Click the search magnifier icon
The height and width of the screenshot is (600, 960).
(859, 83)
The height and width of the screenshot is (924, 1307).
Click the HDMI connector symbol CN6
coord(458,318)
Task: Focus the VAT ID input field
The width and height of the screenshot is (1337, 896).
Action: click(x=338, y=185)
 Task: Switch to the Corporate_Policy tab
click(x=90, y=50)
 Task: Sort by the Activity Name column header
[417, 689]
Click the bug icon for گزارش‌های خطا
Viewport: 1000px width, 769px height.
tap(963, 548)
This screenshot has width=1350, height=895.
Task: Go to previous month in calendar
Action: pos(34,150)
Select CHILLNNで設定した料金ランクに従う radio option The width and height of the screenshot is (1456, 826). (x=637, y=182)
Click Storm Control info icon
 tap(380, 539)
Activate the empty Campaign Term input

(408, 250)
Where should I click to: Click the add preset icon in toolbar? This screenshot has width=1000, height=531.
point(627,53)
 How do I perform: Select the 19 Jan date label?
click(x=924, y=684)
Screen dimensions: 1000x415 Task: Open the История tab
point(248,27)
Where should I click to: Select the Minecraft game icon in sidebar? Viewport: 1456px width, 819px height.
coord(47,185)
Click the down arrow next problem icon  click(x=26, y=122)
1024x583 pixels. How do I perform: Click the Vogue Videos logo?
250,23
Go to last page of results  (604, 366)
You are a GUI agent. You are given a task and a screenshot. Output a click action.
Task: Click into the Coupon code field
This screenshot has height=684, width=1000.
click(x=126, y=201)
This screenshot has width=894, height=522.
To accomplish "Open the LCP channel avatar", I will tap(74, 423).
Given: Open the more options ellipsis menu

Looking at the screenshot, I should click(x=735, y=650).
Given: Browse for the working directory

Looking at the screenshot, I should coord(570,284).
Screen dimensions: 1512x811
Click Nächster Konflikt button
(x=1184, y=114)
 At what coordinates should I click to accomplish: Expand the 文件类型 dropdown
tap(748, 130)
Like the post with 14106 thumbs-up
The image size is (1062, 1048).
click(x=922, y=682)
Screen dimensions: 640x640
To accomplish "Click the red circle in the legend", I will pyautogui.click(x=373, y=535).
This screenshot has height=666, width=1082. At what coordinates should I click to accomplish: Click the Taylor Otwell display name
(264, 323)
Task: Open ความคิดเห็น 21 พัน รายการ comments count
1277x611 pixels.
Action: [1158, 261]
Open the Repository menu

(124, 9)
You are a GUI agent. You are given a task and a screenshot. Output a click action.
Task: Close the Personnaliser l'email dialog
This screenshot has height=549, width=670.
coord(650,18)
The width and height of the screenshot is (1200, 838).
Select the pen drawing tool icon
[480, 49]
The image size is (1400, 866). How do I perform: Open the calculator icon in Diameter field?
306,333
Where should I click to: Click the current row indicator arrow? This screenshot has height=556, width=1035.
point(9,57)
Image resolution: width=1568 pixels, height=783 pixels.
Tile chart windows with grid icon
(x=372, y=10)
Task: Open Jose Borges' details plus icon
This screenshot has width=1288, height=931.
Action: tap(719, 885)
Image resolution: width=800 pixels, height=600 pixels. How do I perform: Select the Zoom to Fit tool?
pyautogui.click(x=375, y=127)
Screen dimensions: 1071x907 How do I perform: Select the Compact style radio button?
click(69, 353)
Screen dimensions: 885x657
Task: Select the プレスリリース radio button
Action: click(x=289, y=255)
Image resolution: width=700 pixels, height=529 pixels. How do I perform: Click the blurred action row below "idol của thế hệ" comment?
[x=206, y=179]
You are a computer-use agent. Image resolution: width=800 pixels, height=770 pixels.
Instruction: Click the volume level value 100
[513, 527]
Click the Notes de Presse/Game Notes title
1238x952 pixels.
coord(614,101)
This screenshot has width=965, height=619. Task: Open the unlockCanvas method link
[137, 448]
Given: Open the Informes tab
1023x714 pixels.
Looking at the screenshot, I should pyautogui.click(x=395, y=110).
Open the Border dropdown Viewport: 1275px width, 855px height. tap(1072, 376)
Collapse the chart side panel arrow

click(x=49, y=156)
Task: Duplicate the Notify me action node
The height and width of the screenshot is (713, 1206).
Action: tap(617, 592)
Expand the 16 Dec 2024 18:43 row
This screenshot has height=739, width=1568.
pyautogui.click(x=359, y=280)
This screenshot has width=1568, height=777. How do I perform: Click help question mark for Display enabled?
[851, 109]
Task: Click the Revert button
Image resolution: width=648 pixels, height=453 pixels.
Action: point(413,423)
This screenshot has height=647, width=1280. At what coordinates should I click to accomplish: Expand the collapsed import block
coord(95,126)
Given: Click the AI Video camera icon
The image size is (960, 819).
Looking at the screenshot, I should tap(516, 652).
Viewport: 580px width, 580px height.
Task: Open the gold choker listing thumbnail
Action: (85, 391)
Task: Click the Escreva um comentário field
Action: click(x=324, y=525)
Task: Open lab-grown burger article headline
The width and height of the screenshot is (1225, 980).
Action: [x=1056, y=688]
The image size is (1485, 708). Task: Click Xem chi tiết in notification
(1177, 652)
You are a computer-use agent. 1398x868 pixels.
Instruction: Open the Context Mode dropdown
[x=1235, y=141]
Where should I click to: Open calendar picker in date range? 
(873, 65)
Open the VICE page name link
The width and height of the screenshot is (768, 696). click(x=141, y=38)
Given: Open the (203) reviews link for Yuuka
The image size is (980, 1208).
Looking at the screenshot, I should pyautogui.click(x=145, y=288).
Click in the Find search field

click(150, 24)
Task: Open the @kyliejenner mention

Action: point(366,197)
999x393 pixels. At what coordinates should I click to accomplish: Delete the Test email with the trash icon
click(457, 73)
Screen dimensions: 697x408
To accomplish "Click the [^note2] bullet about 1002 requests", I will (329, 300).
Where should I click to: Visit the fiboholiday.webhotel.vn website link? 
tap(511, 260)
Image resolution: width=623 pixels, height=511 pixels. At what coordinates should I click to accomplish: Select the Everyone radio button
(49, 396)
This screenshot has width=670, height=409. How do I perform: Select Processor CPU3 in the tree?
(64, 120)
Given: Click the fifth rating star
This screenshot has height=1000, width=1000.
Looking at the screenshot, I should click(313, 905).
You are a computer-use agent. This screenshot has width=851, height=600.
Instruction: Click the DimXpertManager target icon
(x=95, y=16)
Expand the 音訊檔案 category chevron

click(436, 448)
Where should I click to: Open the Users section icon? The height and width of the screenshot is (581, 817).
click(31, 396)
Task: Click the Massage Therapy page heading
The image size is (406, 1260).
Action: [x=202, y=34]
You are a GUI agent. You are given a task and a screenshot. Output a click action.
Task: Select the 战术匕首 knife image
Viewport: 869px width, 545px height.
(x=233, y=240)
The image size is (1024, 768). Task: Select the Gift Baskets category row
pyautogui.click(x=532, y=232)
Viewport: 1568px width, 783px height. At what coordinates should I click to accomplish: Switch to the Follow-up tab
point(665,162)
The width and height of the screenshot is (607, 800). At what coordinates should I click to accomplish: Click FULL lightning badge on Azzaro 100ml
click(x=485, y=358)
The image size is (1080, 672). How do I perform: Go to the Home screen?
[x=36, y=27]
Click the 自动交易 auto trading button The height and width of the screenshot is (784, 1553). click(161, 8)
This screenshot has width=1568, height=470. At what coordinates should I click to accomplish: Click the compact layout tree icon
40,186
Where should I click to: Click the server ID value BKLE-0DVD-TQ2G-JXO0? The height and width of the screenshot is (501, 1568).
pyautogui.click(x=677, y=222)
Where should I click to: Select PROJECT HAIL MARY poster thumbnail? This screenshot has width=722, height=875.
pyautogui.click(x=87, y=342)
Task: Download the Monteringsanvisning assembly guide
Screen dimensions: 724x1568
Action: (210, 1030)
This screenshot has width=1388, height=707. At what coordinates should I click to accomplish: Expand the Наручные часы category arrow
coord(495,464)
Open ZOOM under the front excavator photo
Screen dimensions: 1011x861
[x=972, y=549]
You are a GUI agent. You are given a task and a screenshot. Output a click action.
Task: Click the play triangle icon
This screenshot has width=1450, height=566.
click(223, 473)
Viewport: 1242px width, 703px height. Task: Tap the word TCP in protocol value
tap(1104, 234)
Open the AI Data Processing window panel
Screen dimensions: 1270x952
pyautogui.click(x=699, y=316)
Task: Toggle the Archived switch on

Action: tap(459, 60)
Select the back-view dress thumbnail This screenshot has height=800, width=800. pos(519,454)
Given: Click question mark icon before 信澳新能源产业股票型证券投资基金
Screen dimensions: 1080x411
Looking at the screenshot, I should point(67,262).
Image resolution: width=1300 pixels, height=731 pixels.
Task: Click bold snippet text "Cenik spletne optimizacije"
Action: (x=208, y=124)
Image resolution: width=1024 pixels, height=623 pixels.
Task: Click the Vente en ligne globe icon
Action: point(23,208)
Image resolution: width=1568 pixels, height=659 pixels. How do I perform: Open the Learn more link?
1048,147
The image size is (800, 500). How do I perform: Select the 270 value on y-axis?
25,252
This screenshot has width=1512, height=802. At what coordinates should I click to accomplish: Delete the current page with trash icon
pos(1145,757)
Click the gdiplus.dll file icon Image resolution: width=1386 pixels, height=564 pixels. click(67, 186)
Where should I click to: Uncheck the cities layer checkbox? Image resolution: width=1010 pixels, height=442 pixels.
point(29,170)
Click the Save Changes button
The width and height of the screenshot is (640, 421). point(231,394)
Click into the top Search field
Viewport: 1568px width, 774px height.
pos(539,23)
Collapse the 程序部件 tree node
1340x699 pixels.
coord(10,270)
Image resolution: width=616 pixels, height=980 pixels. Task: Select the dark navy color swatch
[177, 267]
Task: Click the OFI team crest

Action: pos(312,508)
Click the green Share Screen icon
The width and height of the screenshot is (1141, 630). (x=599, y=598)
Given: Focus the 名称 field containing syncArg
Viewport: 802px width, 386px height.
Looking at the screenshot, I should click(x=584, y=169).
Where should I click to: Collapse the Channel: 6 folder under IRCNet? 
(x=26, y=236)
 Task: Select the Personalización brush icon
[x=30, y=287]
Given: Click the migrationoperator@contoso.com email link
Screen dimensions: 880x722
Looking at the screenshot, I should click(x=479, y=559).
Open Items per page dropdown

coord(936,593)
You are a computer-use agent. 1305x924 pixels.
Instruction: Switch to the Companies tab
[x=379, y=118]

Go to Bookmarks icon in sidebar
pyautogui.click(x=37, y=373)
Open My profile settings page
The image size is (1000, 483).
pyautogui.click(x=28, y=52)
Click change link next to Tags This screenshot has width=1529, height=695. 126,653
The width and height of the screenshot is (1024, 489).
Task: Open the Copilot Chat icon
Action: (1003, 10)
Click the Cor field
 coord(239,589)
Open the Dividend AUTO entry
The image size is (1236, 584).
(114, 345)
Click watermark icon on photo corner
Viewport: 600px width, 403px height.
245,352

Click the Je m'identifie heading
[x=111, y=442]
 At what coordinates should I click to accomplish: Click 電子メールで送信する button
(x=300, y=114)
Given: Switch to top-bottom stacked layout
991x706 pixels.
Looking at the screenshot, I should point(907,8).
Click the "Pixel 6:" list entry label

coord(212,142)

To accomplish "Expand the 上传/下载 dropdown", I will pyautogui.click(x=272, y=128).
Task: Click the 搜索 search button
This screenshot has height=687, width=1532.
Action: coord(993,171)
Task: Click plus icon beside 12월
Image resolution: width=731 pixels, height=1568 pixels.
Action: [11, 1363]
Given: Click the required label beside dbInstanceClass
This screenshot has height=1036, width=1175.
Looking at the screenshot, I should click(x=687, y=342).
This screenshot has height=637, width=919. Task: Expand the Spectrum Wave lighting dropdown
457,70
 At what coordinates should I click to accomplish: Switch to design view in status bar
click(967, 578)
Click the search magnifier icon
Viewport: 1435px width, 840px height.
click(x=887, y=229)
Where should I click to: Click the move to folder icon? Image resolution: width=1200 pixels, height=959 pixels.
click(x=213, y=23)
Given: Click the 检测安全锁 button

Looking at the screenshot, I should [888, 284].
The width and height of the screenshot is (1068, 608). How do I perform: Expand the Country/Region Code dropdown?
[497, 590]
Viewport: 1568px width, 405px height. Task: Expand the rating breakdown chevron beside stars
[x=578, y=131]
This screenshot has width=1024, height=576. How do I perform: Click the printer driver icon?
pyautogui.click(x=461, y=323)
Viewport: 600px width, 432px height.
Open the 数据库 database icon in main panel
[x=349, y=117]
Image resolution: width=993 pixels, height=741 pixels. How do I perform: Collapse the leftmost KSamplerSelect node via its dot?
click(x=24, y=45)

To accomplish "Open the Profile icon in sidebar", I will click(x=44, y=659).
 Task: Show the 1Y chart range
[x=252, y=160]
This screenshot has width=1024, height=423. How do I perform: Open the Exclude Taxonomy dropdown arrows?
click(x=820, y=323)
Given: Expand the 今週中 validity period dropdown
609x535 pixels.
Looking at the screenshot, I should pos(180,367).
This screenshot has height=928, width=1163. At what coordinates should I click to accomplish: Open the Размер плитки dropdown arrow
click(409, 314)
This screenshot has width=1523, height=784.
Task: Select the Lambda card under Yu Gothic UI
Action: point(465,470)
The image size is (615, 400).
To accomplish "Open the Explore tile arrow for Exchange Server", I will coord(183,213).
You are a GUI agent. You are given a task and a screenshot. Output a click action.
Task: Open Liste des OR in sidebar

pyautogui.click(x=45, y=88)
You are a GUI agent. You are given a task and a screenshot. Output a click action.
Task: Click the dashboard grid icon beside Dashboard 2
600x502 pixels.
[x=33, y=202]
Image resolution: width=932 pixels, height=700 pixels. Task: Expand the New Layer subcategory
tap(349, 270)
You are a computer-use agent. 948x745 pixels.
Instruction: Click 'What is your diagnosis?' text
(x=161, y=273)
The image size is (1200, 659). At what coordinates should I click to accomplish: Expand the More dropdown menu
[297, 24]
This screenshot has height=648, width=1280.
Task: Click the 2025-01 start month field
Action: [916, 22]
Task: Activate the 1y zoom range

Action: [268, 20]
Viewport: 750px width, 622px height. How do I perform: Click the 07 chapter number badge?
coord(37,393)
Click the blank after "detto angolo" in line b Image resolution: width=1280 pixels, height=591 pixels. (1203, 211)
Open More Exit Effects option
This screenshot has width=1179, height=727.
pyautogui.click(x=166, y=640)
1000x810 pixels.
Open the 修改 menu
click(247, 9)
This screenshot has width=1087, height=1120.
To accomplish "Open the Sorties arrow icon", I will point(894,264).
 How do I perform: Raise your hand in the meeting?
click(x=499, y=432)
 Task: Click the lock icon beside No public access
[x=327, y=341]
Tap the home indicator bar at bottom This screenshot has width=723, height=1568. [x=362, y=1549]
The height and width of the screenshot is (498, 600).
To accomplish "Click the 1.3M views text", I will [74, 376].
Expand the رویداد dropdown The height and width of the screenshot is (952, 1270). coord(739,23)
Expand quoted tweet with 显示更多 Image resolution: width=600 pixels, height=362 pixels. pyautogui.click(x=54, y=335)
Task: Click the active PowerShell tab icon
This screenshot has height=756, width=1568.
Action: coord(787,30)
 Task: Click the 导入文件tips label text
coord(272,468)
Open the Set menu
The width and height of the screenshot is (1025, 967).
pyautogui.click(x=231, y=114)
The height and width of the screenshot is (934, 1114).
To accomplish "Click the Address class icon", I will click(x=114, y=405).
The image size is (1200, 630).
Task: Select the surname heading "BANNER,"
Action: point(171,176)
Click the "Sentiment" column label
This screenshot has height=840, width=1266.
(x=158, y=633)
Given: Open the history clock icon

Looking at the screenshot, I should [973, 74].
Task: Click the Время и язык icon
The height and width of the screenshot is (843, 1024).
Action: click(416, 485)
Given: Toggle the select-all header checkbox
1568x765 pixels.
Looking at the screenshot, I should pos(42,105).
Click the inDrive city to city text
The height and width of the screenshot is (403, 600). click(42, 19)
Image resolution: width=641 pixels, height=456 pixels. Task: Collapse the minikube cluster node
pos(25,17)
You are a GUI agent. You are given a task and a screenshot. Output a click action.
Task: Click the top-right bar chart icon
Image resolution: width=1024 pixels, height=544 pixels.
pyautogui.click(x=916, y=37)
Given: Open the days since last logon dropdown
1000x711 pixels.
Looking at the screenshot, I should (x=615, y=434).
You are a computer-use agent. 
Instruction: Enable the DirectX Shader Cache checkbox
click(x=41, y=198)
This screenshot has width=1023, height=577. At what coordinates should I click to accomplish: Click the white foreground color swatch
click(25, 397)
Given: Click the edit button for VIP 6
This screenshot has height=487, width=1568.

== == ==

Show every line in the entries above that contains the string "bottom".

» Answer area:
Given: Switch to top-bottom stacked layout
Tap the home indicator bar at bottom This screenshot has width=723, height=1568. [x=362, y=1549]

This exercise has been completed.